• **What to work on**: The line with "Viewport: 1043px width, 487px height." through the last line of the entries: give these again exactly, and only these, without any pictures.

• **Exercise data**:
★ ★ ★ ★

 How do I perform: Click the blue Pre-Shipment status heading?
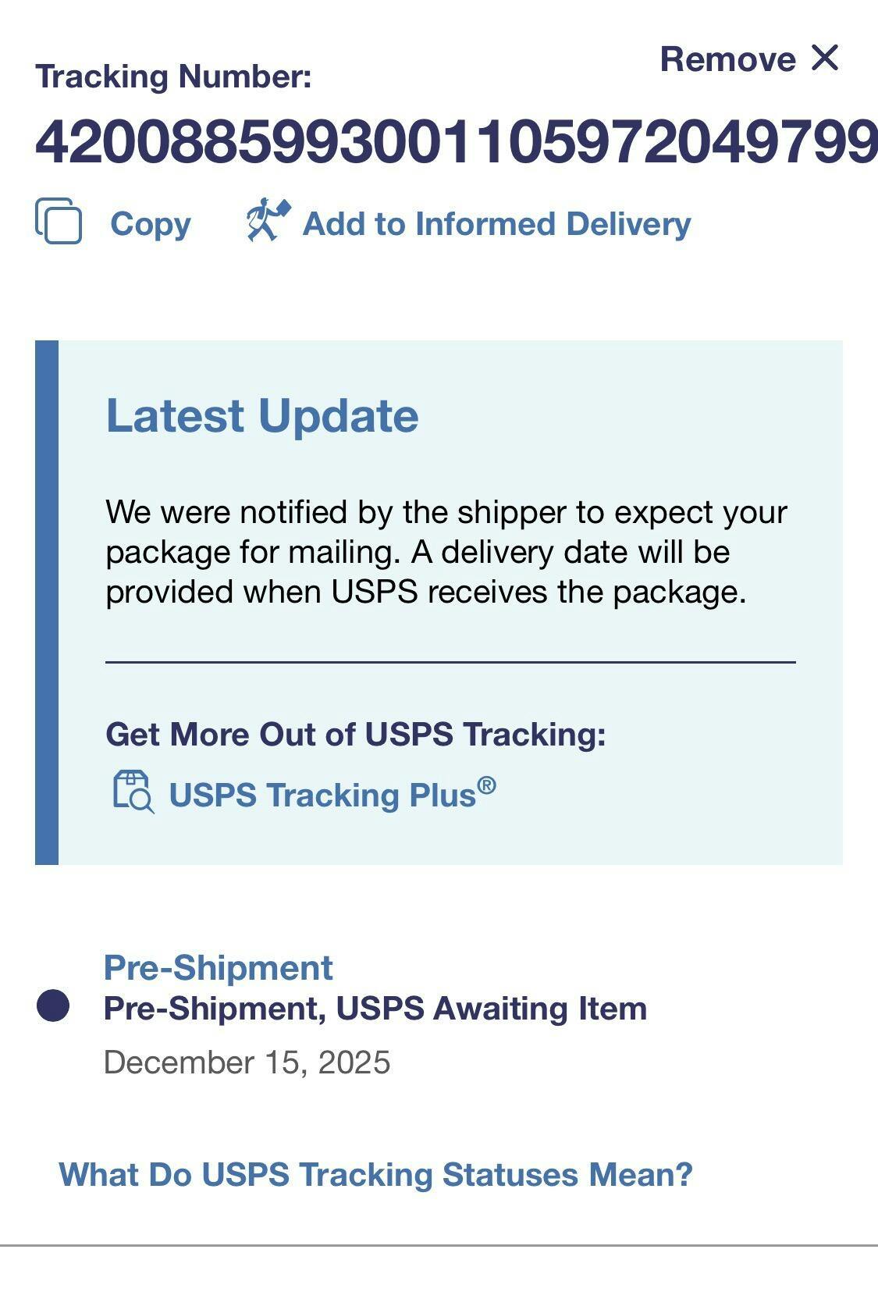[x=218, y=968]
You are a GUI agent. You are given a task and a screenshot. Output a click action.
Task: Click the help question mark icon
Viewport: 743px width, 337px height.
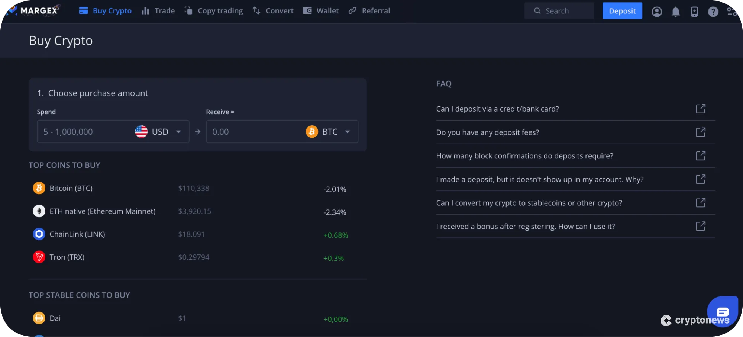(713, 12)
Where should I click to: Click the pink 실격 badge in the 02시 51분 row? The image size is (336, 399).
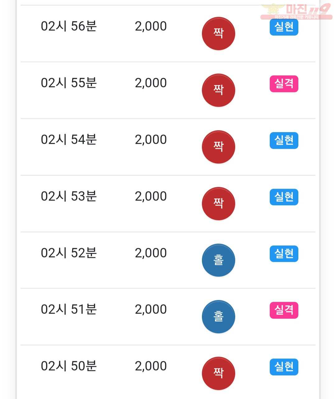click(x=284, y=310)
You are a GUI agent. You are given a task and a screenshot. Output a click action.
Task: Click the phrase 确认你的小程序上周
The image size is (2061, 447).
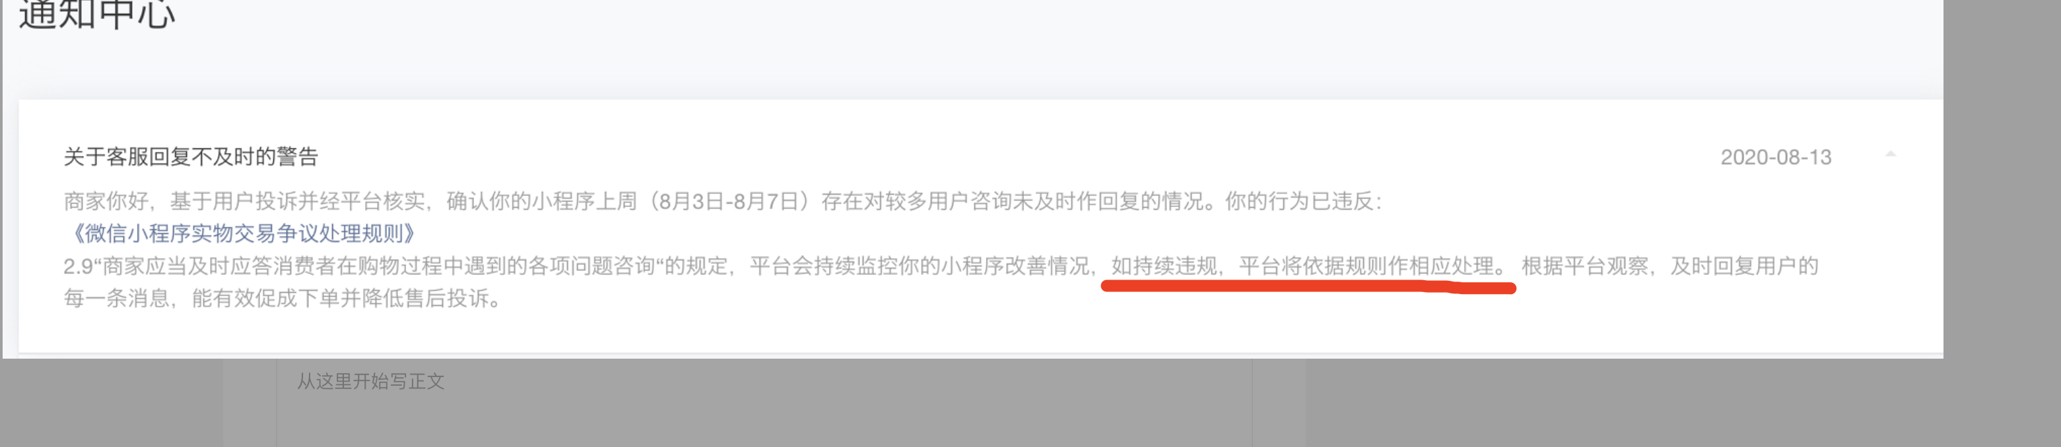[542, 202]
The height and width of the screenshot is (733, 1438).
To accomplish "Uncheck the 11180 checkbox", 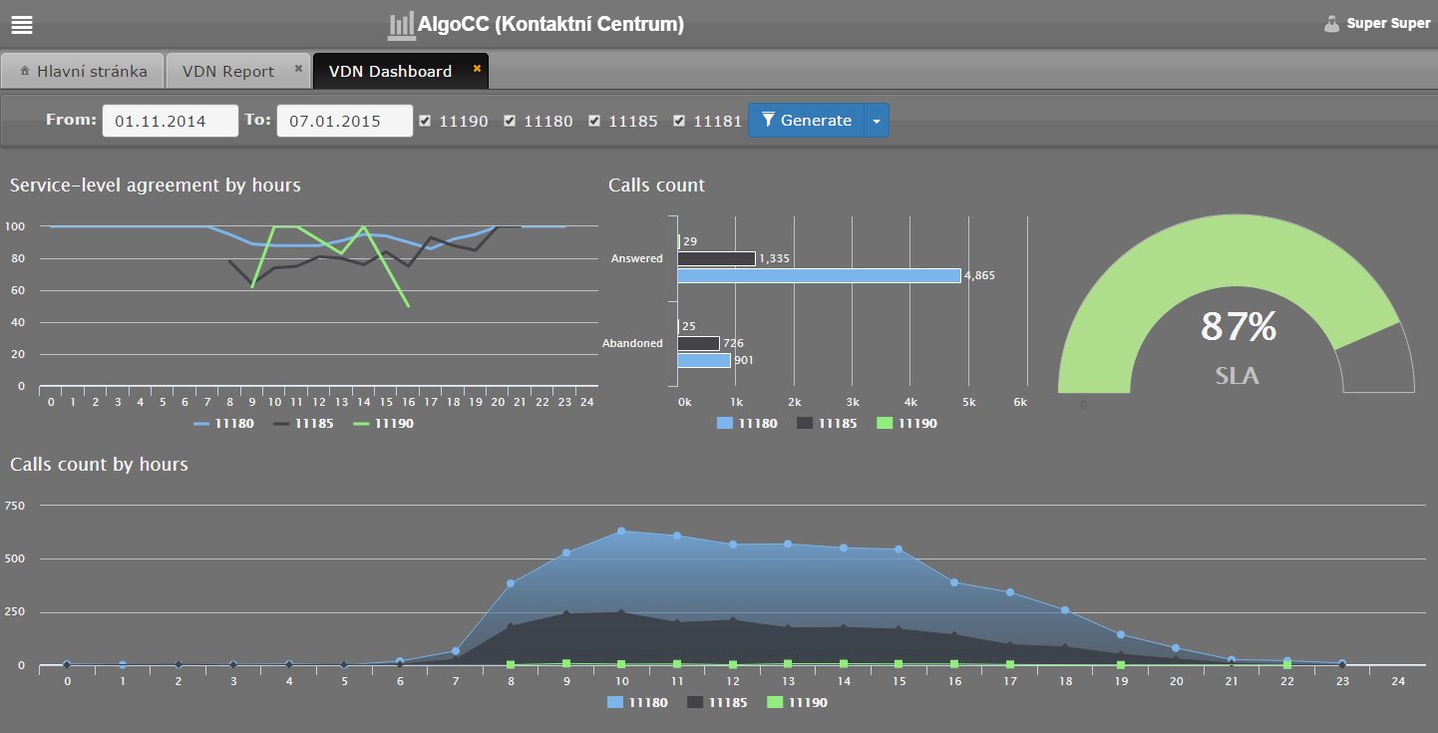I will pos(510,121).
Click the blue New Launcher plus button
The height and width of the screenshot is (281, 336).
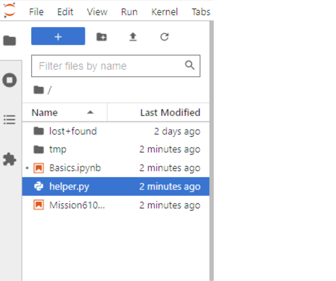click(58, 36)
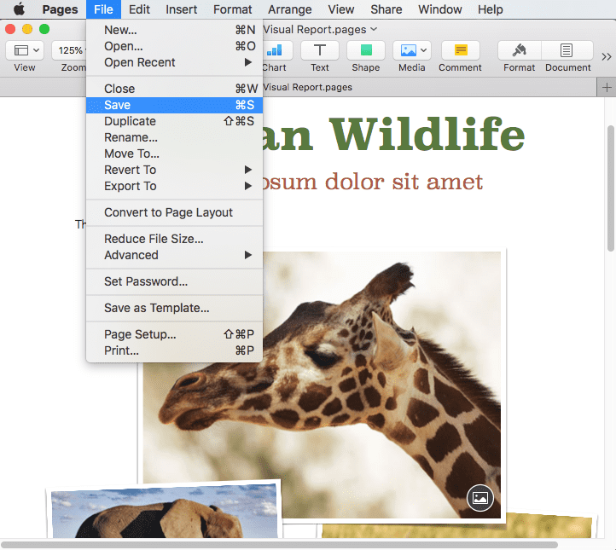
Task: Click the View sidebar icon in toolbar
Action: pos(25,50)
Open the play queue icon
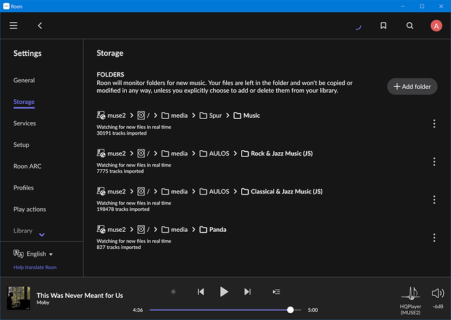Image resolution: width=451 pixels, height=320 pixels. [276, 292]
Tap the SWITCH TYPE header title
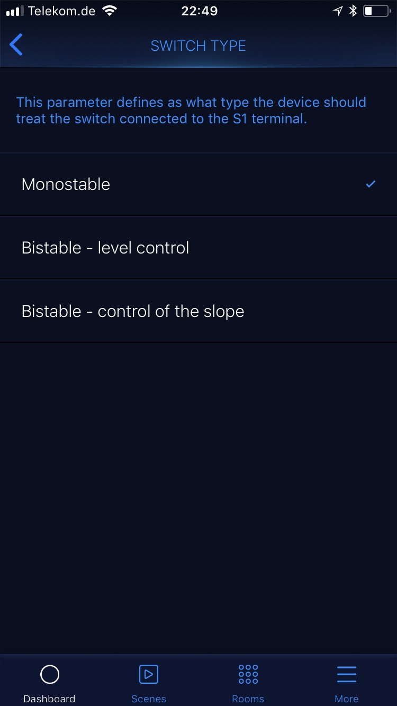The image size is (397, 706). click(x=199, y=46)
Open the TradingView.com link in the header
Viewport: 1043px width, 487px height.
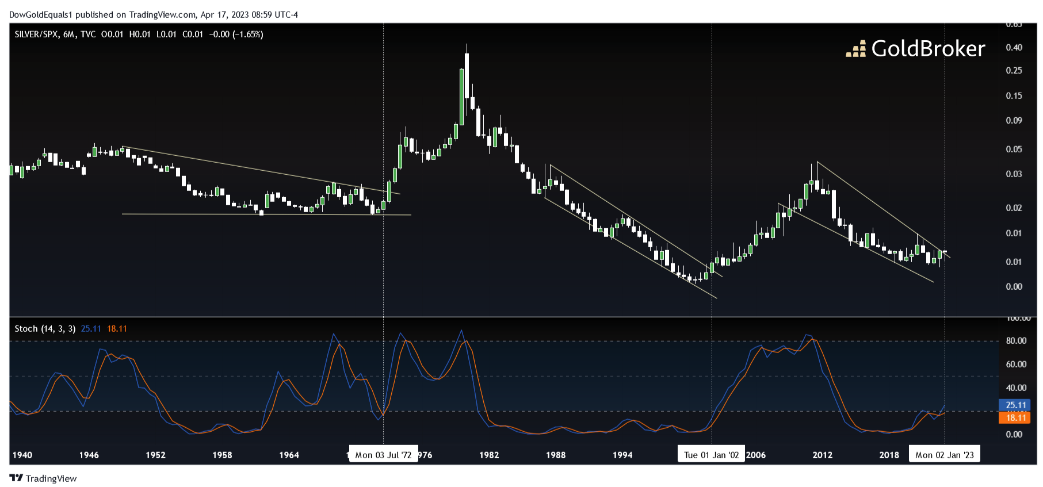(162, 14)
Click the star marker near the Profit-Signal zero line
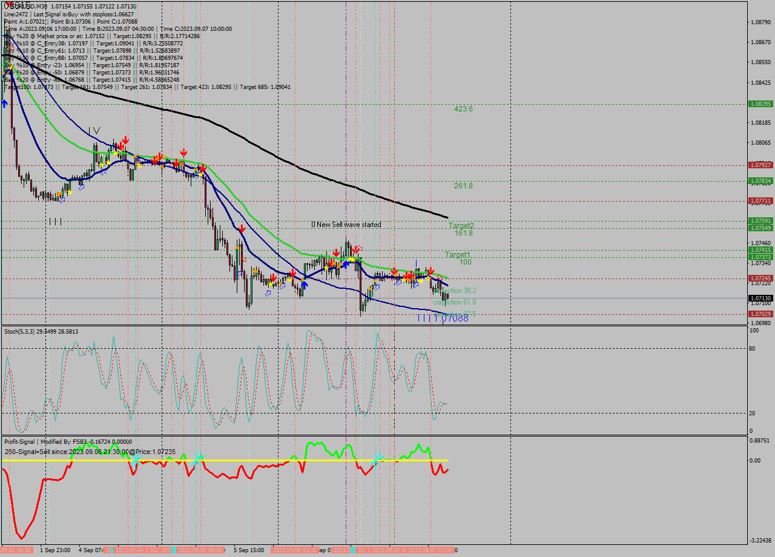Viewport: 775px width, 557px height. point(375,459)
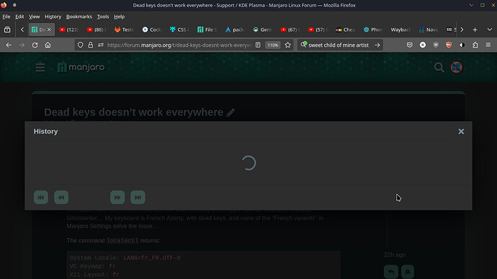497x279 pixels.
Task: Open the Firefox extensions puzzle icon
Action: pyautogui.click(x=475, y=45)
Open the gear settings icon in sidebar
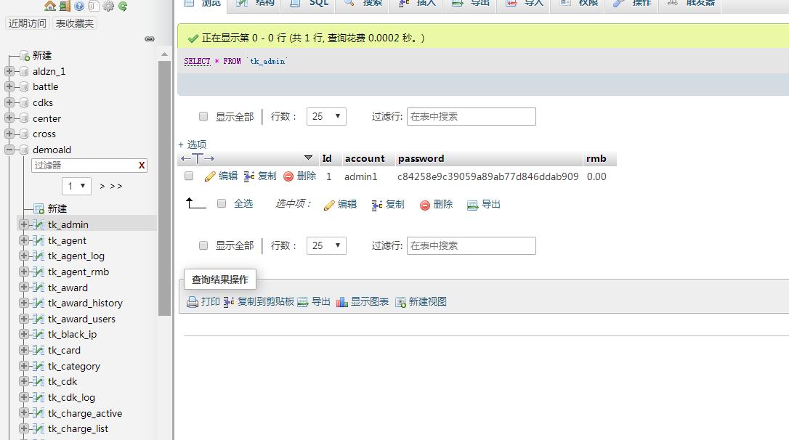Screen dimensions: 789x440 point(108,6)
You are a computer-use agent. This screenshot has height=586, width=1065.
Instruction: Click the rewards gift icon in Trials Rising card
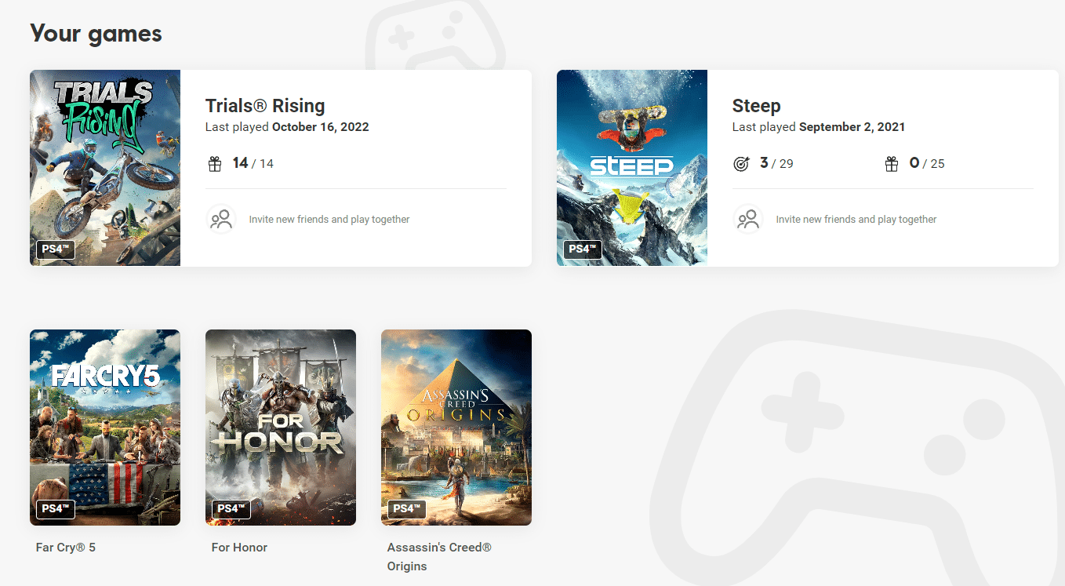click(x=215, y=164)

★ ★ ★ ★

• **Exercise result**:
Viewport: 1043px width, 487px height.
(162, 14)
Click the star marker near the Profit-Signal zero line
Viewport: 775px width, 557px height. point(375,459)
497x279 pixels.
Task: Open the Firefox extensions puzzle icon
Action: pyautogui.click(x=475, y=45)
Open the gear settings icon in sidebar
Screen dimensions: 789x440 point(108,6)
You are a computer-use agent. This screenshot has height=586, width=1065.
Instruction: Click the rewards gift icon in Trials Rising card
click(x=215, y=164)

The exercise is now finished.